It was undersized. This compounded the situation and made it worse. 

I looked at the other fittings and they seemed fine from the outside. We made a recommendation that it should all be tore out and reinstalled correctly. They did nothing.

About 2 years later we had to go back and replace all of it, pinholes everywhere!

This was the result of two problems.
1.) Undersized water distribution 
2.) No reaming whatsoever throughout the system.

Always ream! Formulas used to calculate proper size need inside diameters to remain consistent for the it to work as intended. By not reaming the ridge left by the cutter wheel the inside diameter is reduced, and it is this reduction that causes erosion of the soft copper.


----------



## hdavis (Feb 14, 2012)

The primary cause of turbulent water flow is under sizing for the flow rate. The further you get from a straight, smooth interior pipe, the earlier it will happen.

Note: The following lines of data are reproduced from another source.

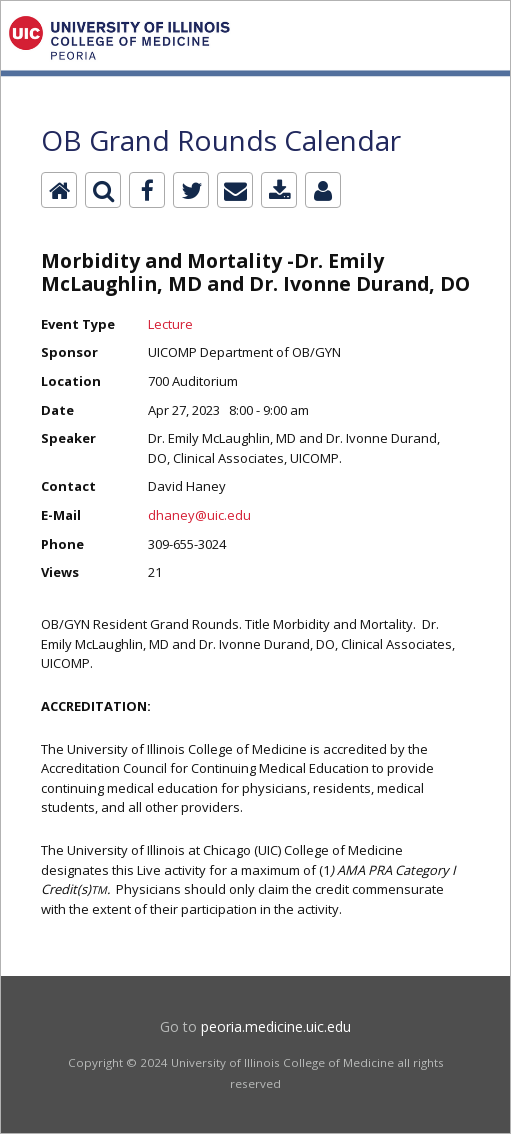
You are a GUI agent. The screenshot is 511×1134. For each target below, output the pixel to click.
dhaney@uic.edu (199, 515)
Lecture (170, 324)
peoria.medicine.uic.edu (276, 1026)
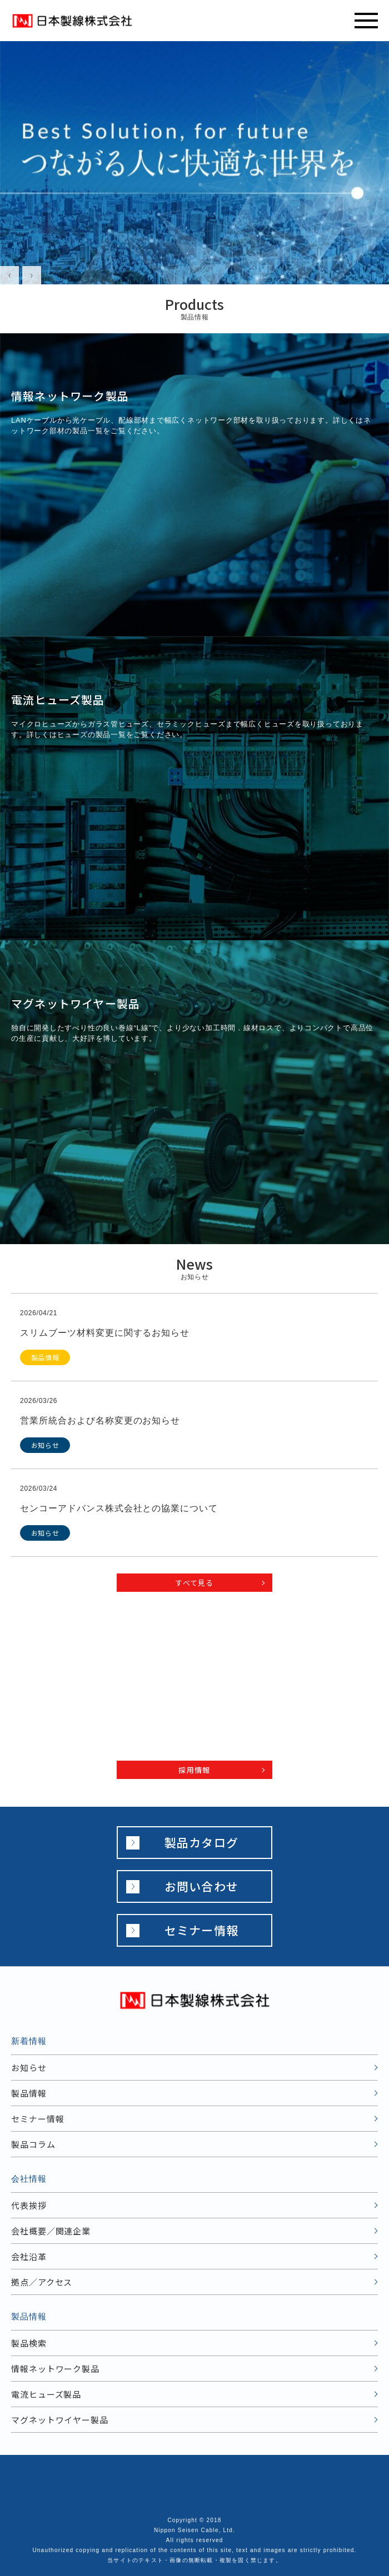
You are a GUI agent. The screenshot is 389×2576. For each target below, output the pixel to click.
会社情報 (29, 2178)
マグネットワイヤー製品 (59, 2419)
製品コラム (33, 2144)
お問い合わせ (201, 1886)
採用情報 (194, 1770)
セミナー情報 (201, 1930)
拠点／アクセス (41, 2282)
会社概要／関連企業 (51, 2231)
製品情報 (29, 2093)
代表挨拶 (29, 2205)
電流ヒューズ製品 (46, 2394)
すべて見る (194, 1582)
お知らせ (29, 2067)
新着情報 (29, 2041)
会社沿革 (29, 2256)
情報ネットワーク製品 (55, 2368)
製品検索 (29, 2343)
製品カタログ (201, 1842)
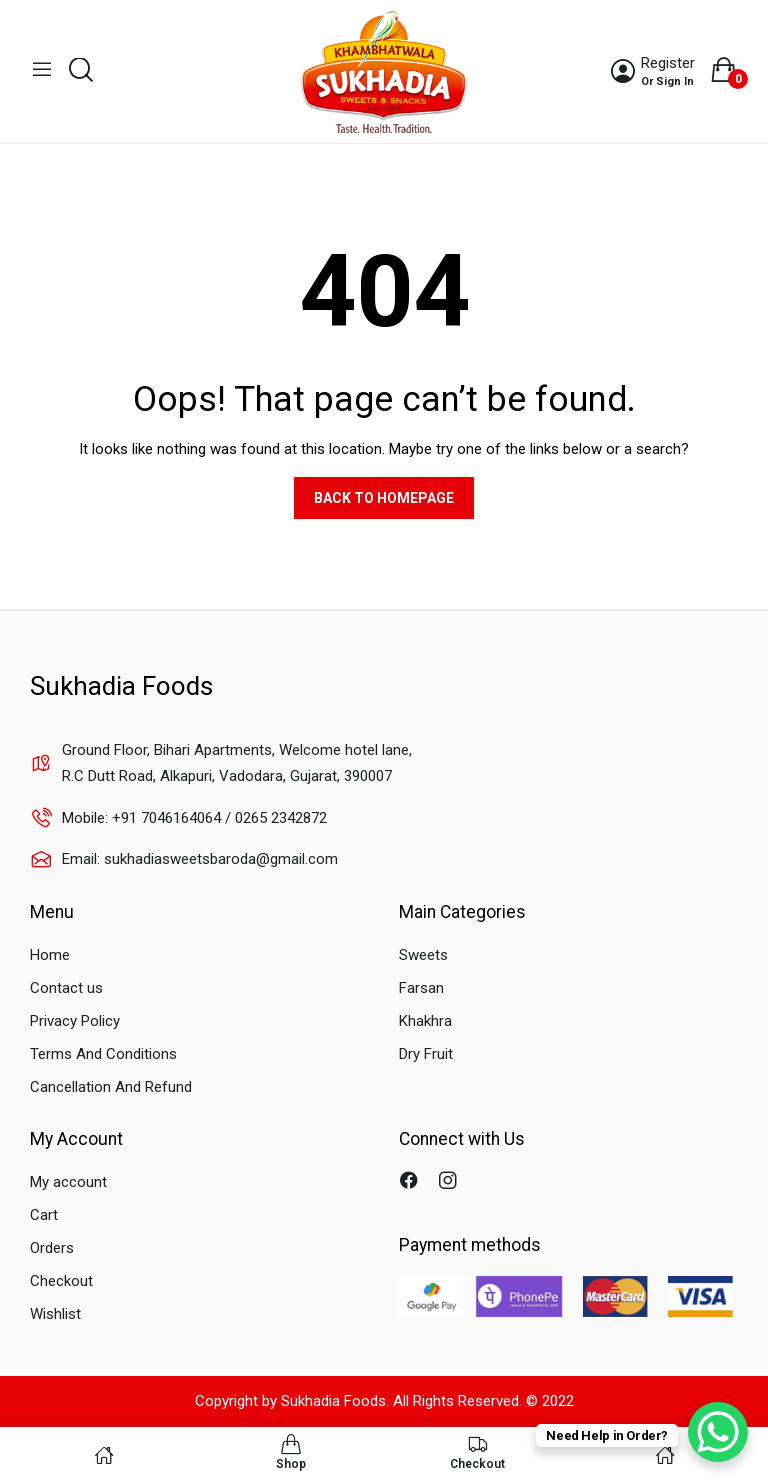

For an undersized system, burrs make it even more undersized in that location.


----------



## dielectricunion (Feb 27, 2013)

I replaced a 2" copper drain line for my father in law last year and it had a channel worn so thin where the water slugs. I assumed it corroded because of steel screws used to mount strapping. It was a condensate drain from furnace/ac. Does anyone know if this condensate would be the corrosive culprit?


----------



## Oconomowoc (Oct 13, 2011)

dielectricunion said:


> I replaced a 2" copper drain line for my father in law last year and it had a channel worn so thin where the water slugs. I assumed it corroded because of steel screws used to mount strapping. It was a condensate drain from furnace/ac. Does anyone know if this condensate would be the corrosive culprit?


Condensate is very corrosive.


----------



## The Coastal Craftsman (Jun 29, 2009)

Yep condensate is like he says. When I installed furnaces I used to have to install a chamber in the ground that had to be topped up with acid neutralizing crystals so that it could be piped with PVC to that chamber. Its very corrosive.


----------